28 is apparently the optimum age for A-list celebrities to exercise their suicidal tendencies before the first wrinkle arrives. Monroe and James Dean were lights out in that year and so were many others, Heath Ledger quite recently. Britney has very close call. Britney would be aware of that number 28 significance. And its here, of course, when celebrity deaths have the most impact. If you can die young and beautiful you are immortalized in that graven image. Paul Newman's recent death was expected and so there was no great hullabaloo. He was a greatly respected actor and he will mostly be remembered for those iconic blue eyes, his sex appeal. But because he was 80 odd when he died he is normal and unattractive, and so no wailing, just that patronizing five second d moment of silence on the 9 o'clock news.
I personally have never felt remorse for the death of a celebrity, or not one that I recall. I did get very upset over Hillsborough in the 80s because I had been to big those big game crowds and was one of the well behaved fans that got there early and at the front, the same people that were crushed by the drunken Liverpool fans arriving late. I think I also would have been affected if I was around during the Munich air crash as I could identify with that loss as a Manchester United fan. But I do generally distance myself from feeling an affinity with a celebrity. I don't celebrate people for being famous, only if they have an extreme ability or talent. The retiring Michael Parkinson was just the same. He said very few people had that real presence of greatness on his show. Mohammed Ali was one of them. In life you are either a person who collects autographs or someone who should be writing them.

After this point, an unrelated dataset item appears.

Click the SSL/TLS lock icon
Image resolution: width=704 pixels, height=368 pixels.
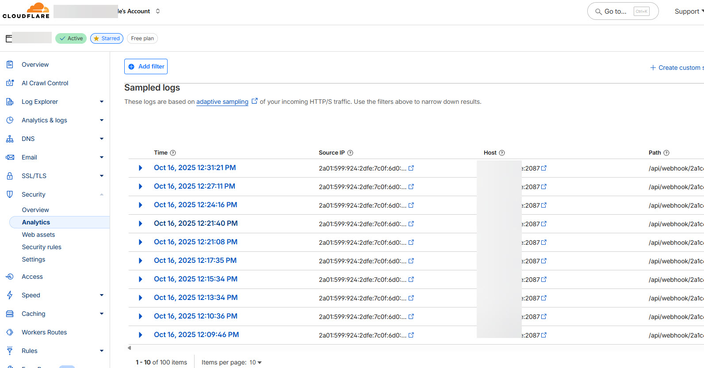[10, 176]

Well this is quite an odd topic to review, but as I was thinking about it, I thought that maybe the heading is true.
When a celebrity does die, yes it does effect us in some way. I think you would have to be lying if you didn't say "No, oh my god" when it first flashes up in the newspapers or the news channel.
Because let's face it when a celebrity does pass away, the whole world has to know. The news papers are all over it, because let's face it fills their papers, and for some strange reason we buy them.
But most of the time after the " No, Oh my god" line, comes the "How" we are all guilty of this, we want to know all the ins and outs , I know it is very sad but we are all very guilty of this.
Once details are given we then pass judgment, for example how they died, I feel that the celebrities that died due to drug overdoses deserve what they get, because they are in the lime light and they are role models for children and young impressionable adults. If they do drugs they should not flaunt the fact.
So in this case, if feel have had the gossip and details, and that is it I could not care less.
I think if we actually like the celebrity, then yes we are sympathetic towards their death, and genuinely care.
For example when I heard of Heath Leger's death this did effect me as I have been a fan of his since he stared in home and away, he then went on to do films like, 10 things I hate about you, knight's tale, monster ball and many others. He in my book way a legend, so yes me genuinely felt for him and his family and young daughter, he was only 28 years old. I found this quite upsetting as the press quickly printed the DRUG user stuff without getting all the facts, and yes if this upset me then I am sure it did the same for others, let alone his poor family.
So yes in some cases a celebrities death can effect us, usually the ones with circumstances that were beyond the celebrities control.